O ressurgimento da figura de Salazar, que, pouco dias depois de ser o grande português, teve cerca 300 manifestantes em Santa Comba Dão a exigir a abertura de um museu, não entusiasma o velho fascista. "É um gesto de nostalgia, puramente sentimental." Em Portugal a extrema-direita é escassa: "a anti-imigrante e a outra, que talvez ainda seja mais residual". "Estritamente fascistas como eu há meia dúzia". E os salazaristas, para onde foram os seguidores do fundador do Estado Novo?
Os salazaristas votam no Cavaco, no PSD e no CDS." E não só, afirma o antigo professor de Filosofia , que bem conhece muito dessa gente. "Alguns, muito pensantes, os maquiavéis, ainda vão votar nos socialistas. Dizem que é uma táctica de infiltração."
Durante o Estado Novo, António José de Brito e Goulart Nogueira fundaram a revista Tempo Presente, de "coloração fascista", apoiada pelo regime: comprava um certo número de exemplares. Mas a irreverência, o "viver perigosamente" dos fascistas, depressa feriu a sensibilidade do ditador - que mandou cortar o apoio.
Nas relações da extrema-direita com Salazar, enfim, havia por vezes crispações.
António José de Brito é fascista monárquico. Duarte Nuno de Bragança, no entanto, não lhe "merece respeito nenhum" devido ao "desvio" que o pretendente fez aos princípios monárquicos. "Este é um rei que diz que é democrata.
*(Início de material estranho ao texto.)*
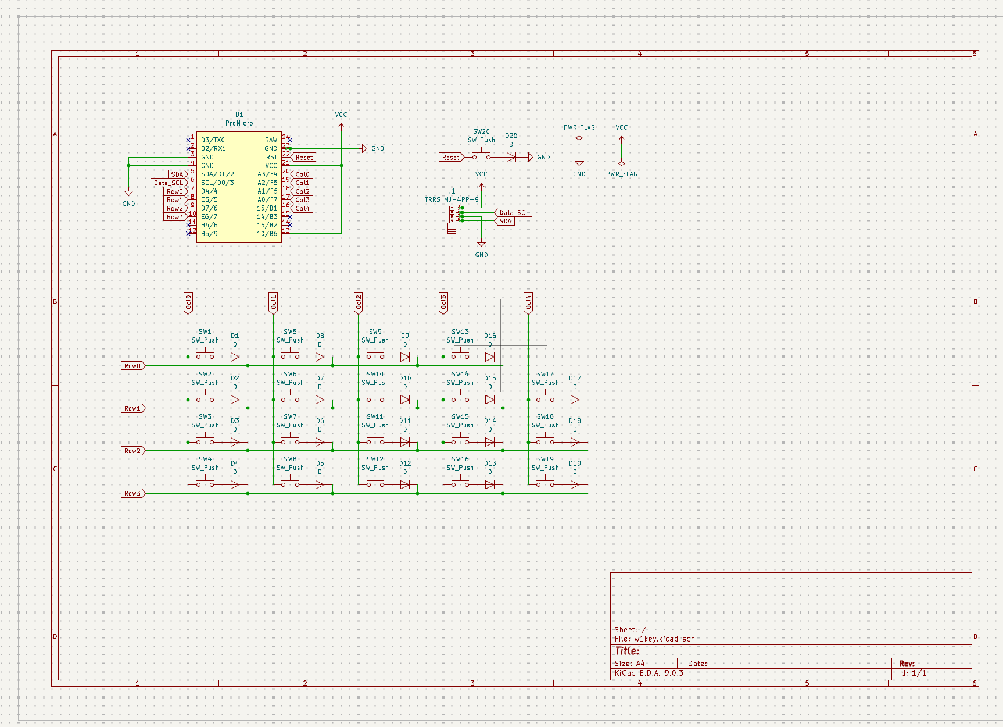Image resolution: width=1003 pixels, height=727 pixels.
Task: Click the Reset label left of SW20
Action: tap(451, 157)
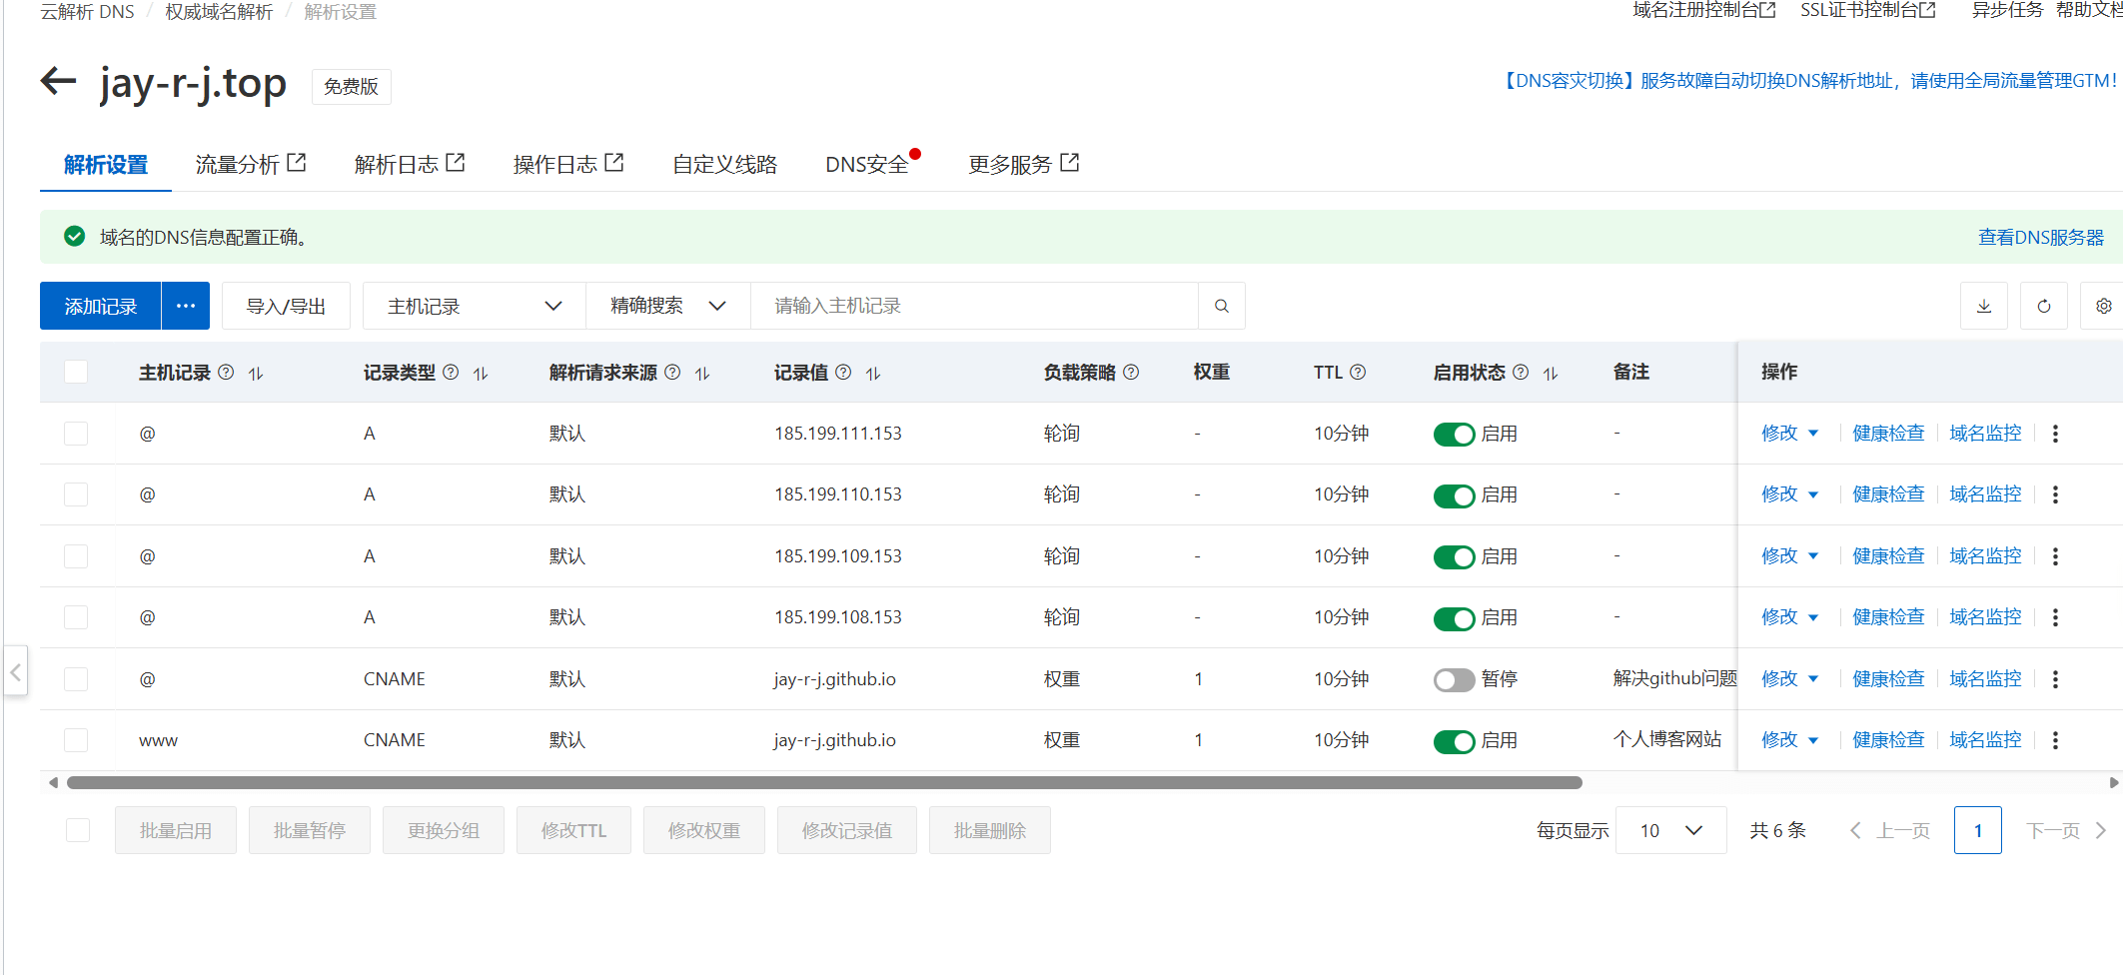
Task: Open the 主机记录 search field dropdown
Action: [x=475, y=306]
É mesma coisa que um papa dissesse que era muçulmano ou ateu." Aderiu ao 25 de Abril e, às vezes, "até se arma em António Sardinha!"
A prosa do nobel português não convence o velho fascista. "Parece que arranha o papel e a paciência." Leu quatro livros de José Saramago e ficou "francamente horrorizado". Afirma: "Disseram-me que no romance o Ano da Morte de Ricardo Reis pintava muito bem Lisboa. Pintava uma Lisboa só com chuva... se calhar estava a confundir com a cidade do Porto."
Conheci muitos Pinto Coelho, aquilo é uma longa dinastia. O líder do PNR não conheço", diz António José de Brito. "Eu não sou anti-imigrante, o José Pinto Coelho é. Mas não vou discutir com o PNR, não vale a pena, não vejo aí uma doutrina clara, vejo atitudes: ser contra os imigrantes é uma atitude." No seio do partido "alguns são antidemocratas, aí temos um ponto em comum".
Os governantes da nossa democracia, fácil de ver, não despertam qualquer simpatia a António José de Brito. O primeiro-ministro José Sócrates é "um entre muitos". Nunca vi os bancos serem tributados e têm lucros fabulosos." Mas isso é o que defende o PCP e o BE! "E não rem mal nenhum: se eles disserem que está sol, e estiver sol, eu também digo que está sol!»